*MATERIAL SUPPLIED:*
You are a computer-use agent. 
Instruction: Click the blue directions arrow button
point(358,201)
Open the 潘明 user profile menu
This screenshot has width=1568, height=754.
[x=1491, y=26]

*EXERCISE INSTRUCTIONS:*
Count the lines in the listing above that contain the word "directions", and report only that number.

*COMPLETED TASK:*
1